• _Activity_
Reproduce the section of the listing that begins at the line containing "You are a GUI" and finishes at the line containing "The image size is (1162, 406).". Include both end lines and nothing beyond them.
── Record set ──
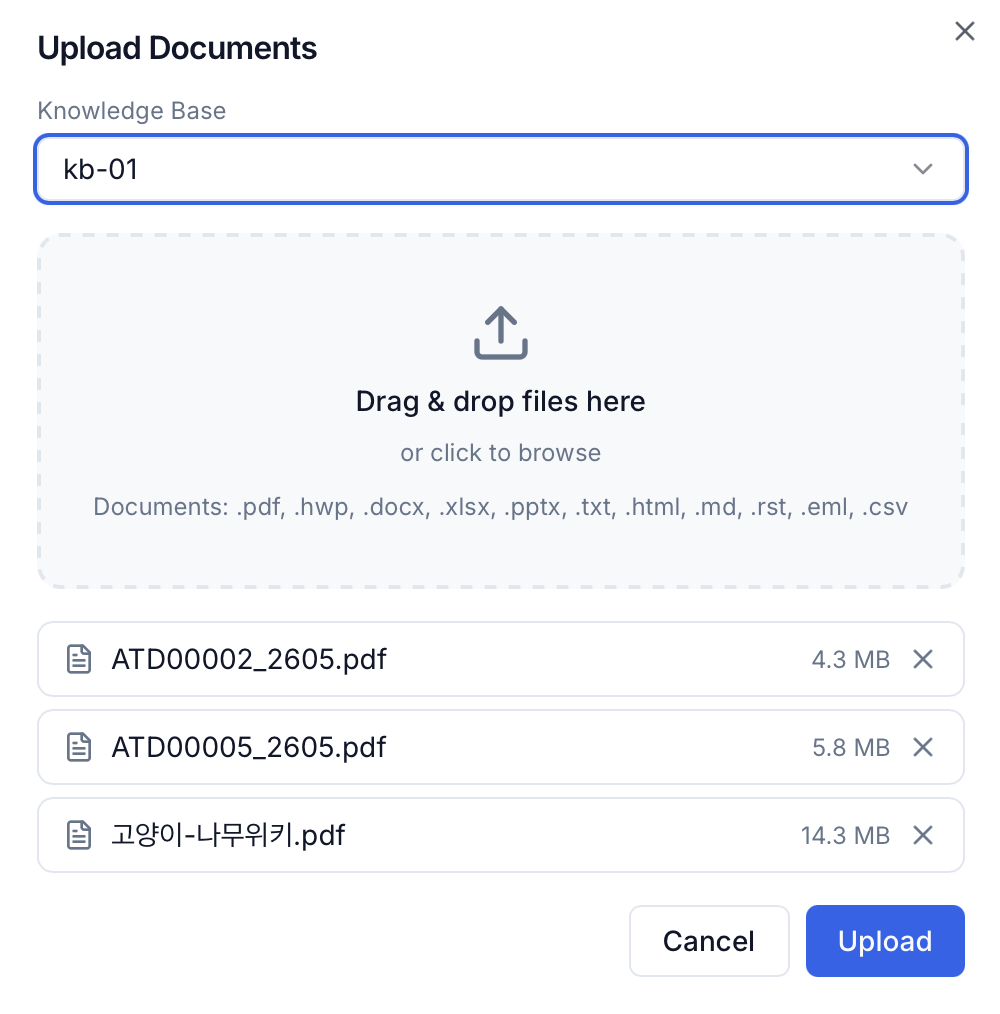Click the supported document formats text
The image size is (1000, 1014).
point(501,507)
───
── Record set ──
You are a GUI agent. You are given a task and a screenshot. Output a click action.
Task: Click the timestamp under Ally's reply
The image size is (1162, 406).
───
• _Result of this exercise_
You are a GUI agent. You are given a task and a screenshot. Output a click action.
Task: Click the timestamp under Ally's reply
The image size is (1162, 406).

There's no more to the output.